11.09.2009

Encounter

Something interesting happened to me this evening. Yes, besides the fact that David Crowder used the word cacophony. But that sets the stage. I was at a David Crowder show and it had recently started. Only a few songs in. I was having fun singing along. A little dance music had played and then he went into the song 'How He Loves'.

I was enjoying singing along as the song progressed but started to recognize that I was reaching a place of being unable to sing. I had become completely choked up and was not able to proceed lyrically. Now I brought up the former point of just having fun to set my mood. I was not somber or thoughtful or even particularly worshipful at the moment. Just having fun. God however had different plans.

The last few months have been a bit of a rough stretch for me. A hard path of life with few bright spots. It has been hard. I acknowledge that. At the same time, I have tried to look on the few bright spots to keep my head above water. Sometimes I have better luck at this than others, but it is life with its ups and downs.

Which brings me back to tonight. Even though I was in know way in the place of worship. God decided that he needed to communicate something to me in a very clear and direct way. Back to my ceasation of song. I am choking up no longer able to sing and these words are just staring me in the face. HE LOVES. It is almost as if the whole world faded away and all I could see were these simple words 'He Loves'.

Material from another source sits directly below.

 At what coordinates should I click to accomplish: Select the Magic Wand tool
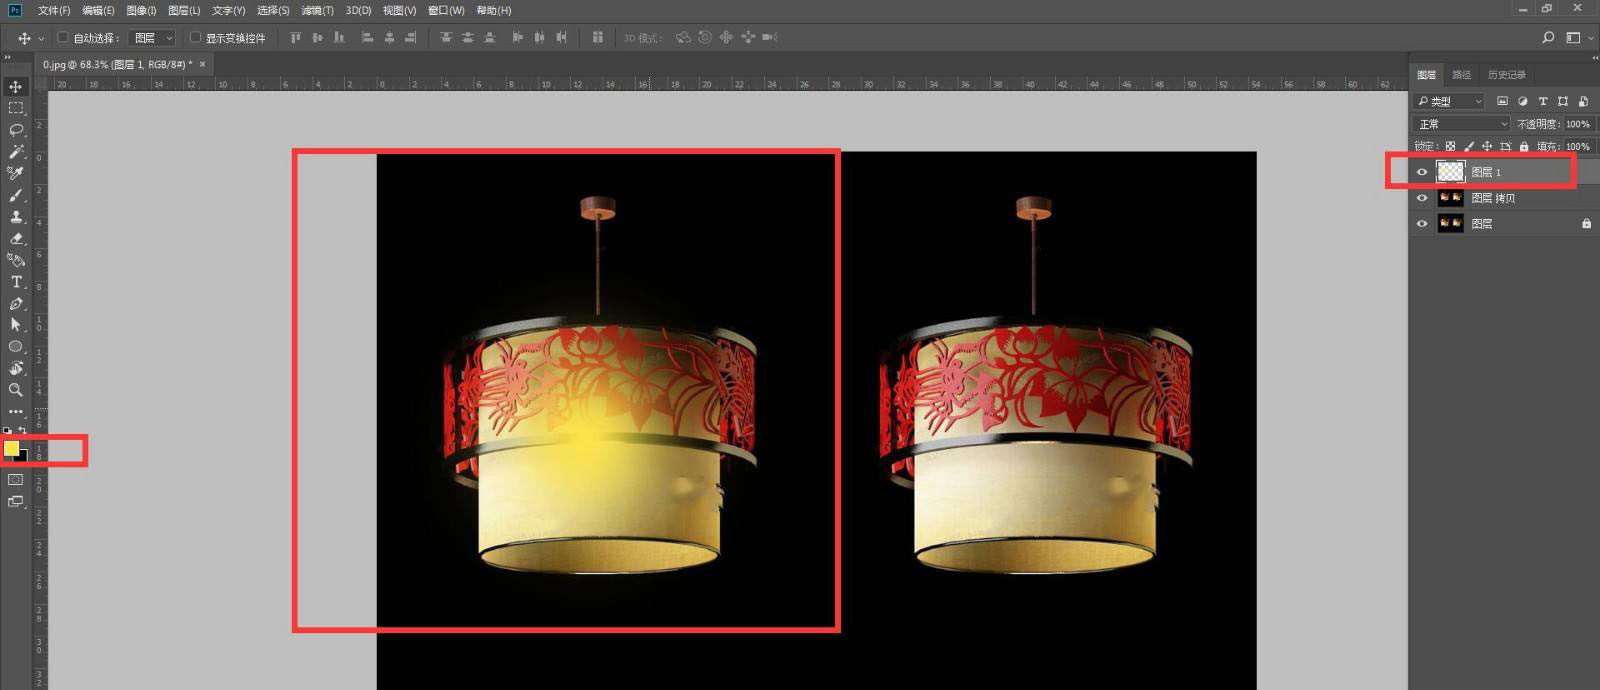click(16, 152)
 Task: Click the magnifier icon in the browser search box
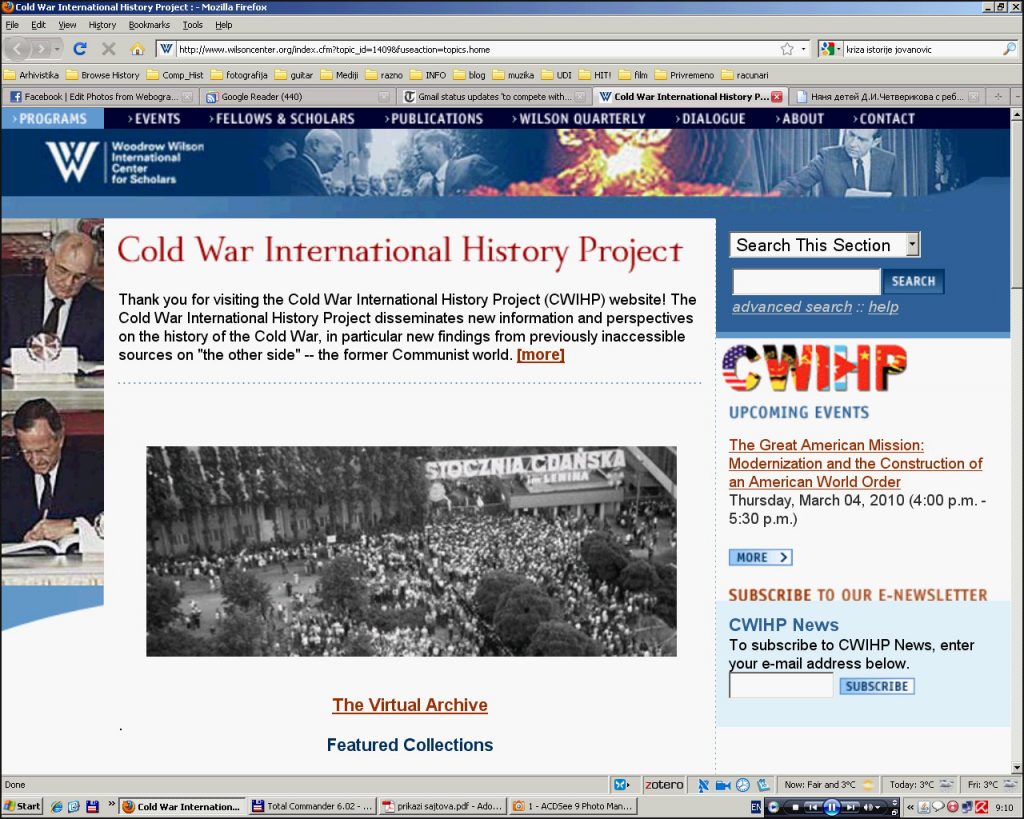click(1009, 48)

God didn't let me move on. He made me stop and process this. He was going to make sure that I knew He loved me. It took a while to recover for this encounter. I am still a bit stunned my it. The rest of the night was just as enjoyable and I am so glad that I went.

None of this changes where I am. It doesn't change my situation. I will wake up tomorrow with the same problems of life and struggles that I am currently encountering. That is there and will be there for the foreseeable future,

...BUT...

...it does change me.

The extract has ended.